I took a week off from blogging (3), because I felt confused about why I was blogging (2), and because I feel I need to be more engaged in real life and spend less time on the computer (1).
I still spent too much time on the computer, even without blogging. There’s a bunch of other blogs that I like to visit (lately I’ve added Feeble Knees, Joe Missionary, and Messy Christian), plus EverythingDulcimer.com, Homestarrunner, and a young friend’s art page at DeviantArt. I don’t think there’s anything wrong with reading some other blogs and visiting these other sites.
The problem is when I use the computer to deal with my loneliness. After reading everything, sometimes I’ll go back to a site I’ve already visited, or wonder what else I could go look at, or what I could write about, or who I could email, in order to maintain this strange and obviously false sense of connectedness from being online. Back when we used CompuServe and had an Instant Messenger program, sometimes I’d send an IM to Jesus, and I’d get this error message: “Jesus is not currently available” or something like that. I’d partly feel sad and forlorn, because this is what I am tempted to think is true about God’s silence, and I’d partly laugh at myself for my little joke, getting the computer to “confirm” my temptation.
I’m still a little unsure of my purpose in blogging. I think I mainly just want to talk about things I think are interesting, as they come up in my thoughts and activities. I need to be less concerned about trying to be as interesting and articulate and relevant and timely as other bloggers, and just write what I want to write. I also need to be less concerned about my stats; who cares if anyone is reading or not? It’s nice information to have, but I don’t want to become a slave to it.
One recent Wednesday, we met with our pastor to talk about becoming members of our church. Among other things, we spent a lot of time just talking about how we were and how our marriage was. Last Friday evening the husband and I talked more about this conversation.
One thing we discussed was sanctification, our growth in Christ. We understand that sanctification is by grace through faith, just like justification is. (Justification is having our sins paid for by Christ, and having his righteousness imputed to us.) We also understand that we can’t just go sin all we want; what we do matters, and what we do is one of the things God uses to sanctify us. What we don’t understand is how to go about living. What is our role in our sanctification? What does God want us to do? Jesus’ words sometimes hint that we must perform certain deeds, and sometimes they hint that our role is simply to believe and to follow. It’s a little confusing.

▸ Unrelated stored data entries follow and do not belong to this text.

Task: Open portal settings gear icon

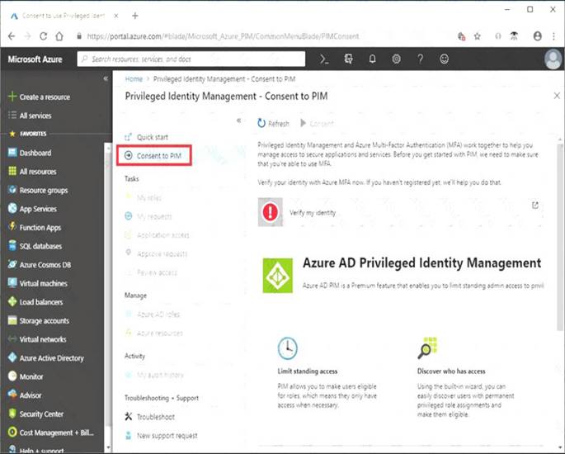Action: pyautogui.click(x=397, y=59)
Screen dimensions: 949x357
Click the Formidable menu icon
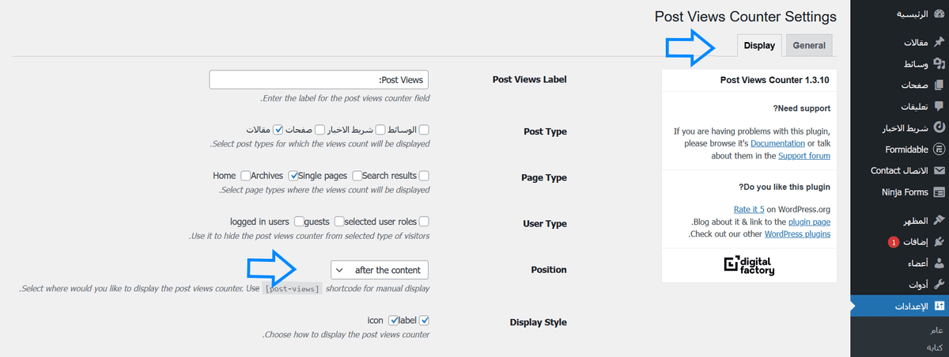point(939,149)
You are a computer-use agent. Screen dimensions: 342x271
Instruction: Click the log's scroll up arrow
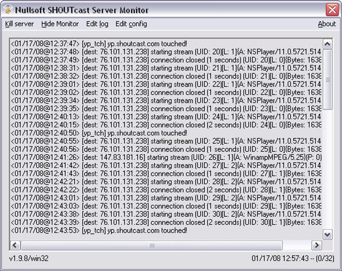(327, 44)
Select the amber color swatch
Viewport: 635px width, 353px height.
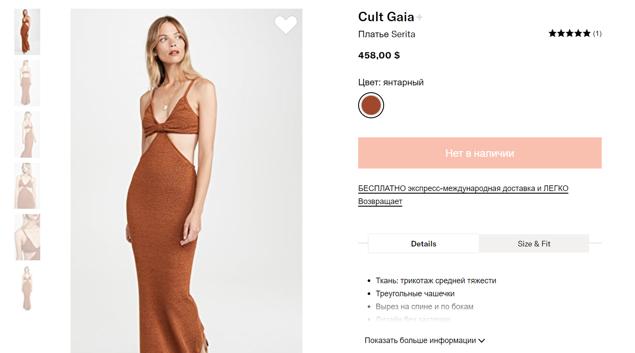[371, 105]
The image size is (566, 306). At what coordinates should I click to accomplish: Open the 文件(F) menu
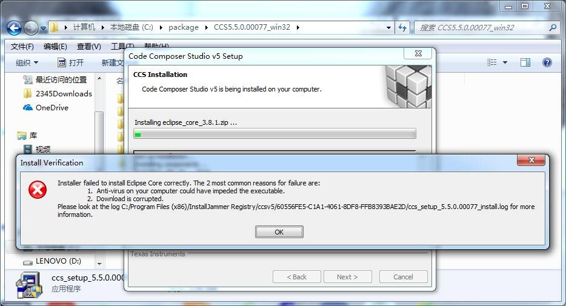22,47
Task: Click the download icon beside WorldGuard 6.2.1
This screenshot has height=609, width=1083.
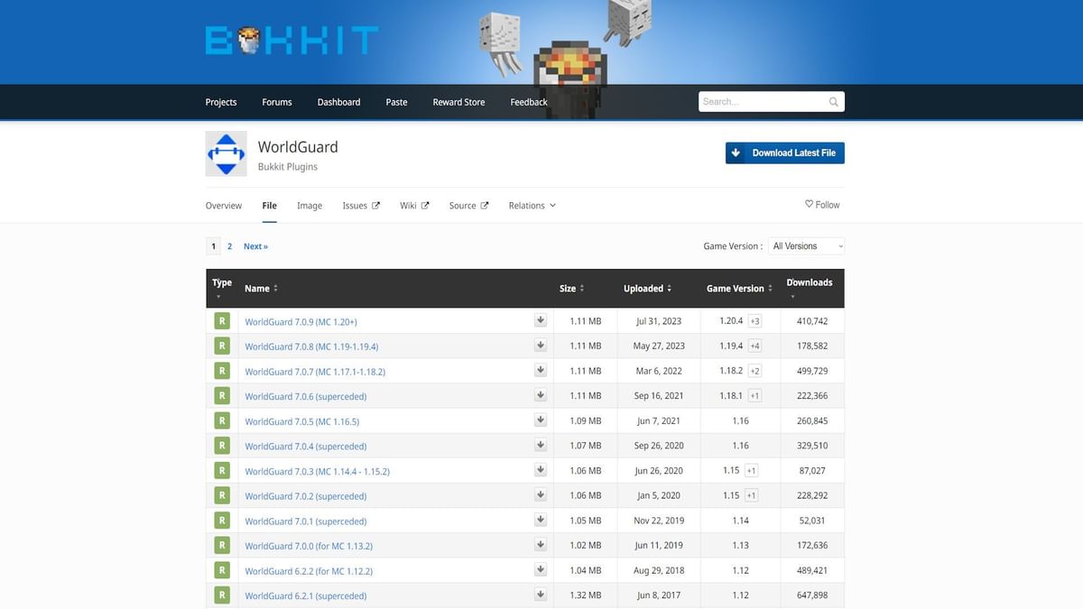Action: [x=540, y=595]
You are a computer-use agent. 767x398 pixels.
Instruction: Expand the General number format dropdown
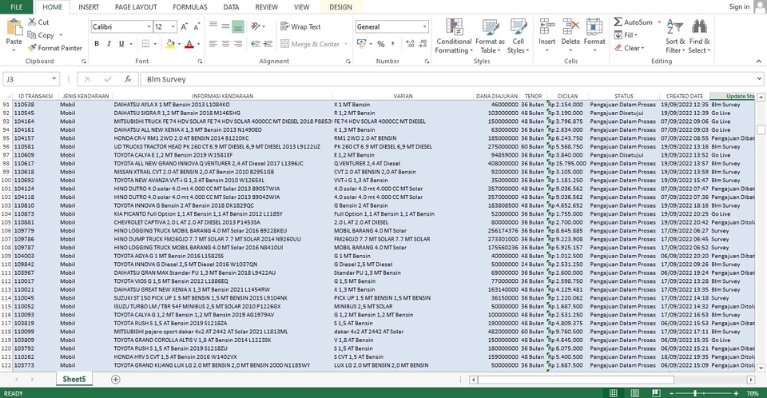(x=424, y=26)
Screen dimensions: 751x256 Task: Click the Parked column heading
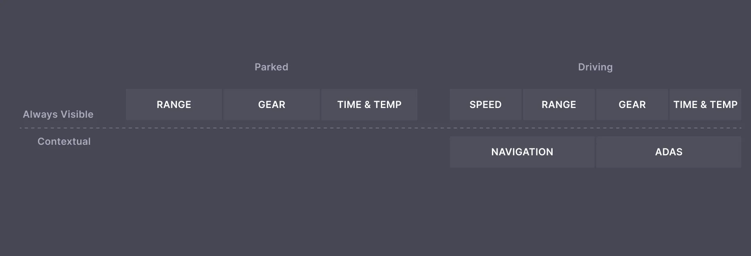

The work of God is to believe in the one whom he has sent
If you love me, you will obey my commandments
Go, sell all you have and give it to the poor
Love the Lord your God… and your neighbor as yourself
Above all, we think we need to be seeking God himself. All of those other things come from seeking God himself, but without the seeking him, they’re so much law and willpower and pride and emptiness. It’s interesting how the folks who are blogging through Richard Foster’s Celebration of Discipline have noted this very thing in the first chapter — the disciplines cannot be allowed to become law or worship of the will, but must be motivated by the desire to be with God.
I’ve also started reading my journals from six years ago. All sorts of interesting things in there.
Otherwise, my week off included practicing with my duo partner for a wedding that was then cancelled (how terrible!), playing at the Farmers Market, tuning, practicing with The Hanshaw Trio, working in the garden (the carrots have started coming up in the Tire!), going to a barbecue to celebrate the graduation of two Ph.D. students in our small group, and thinking about what my next solo CD might be like.
Oh, and I was featured in our alumni magazine!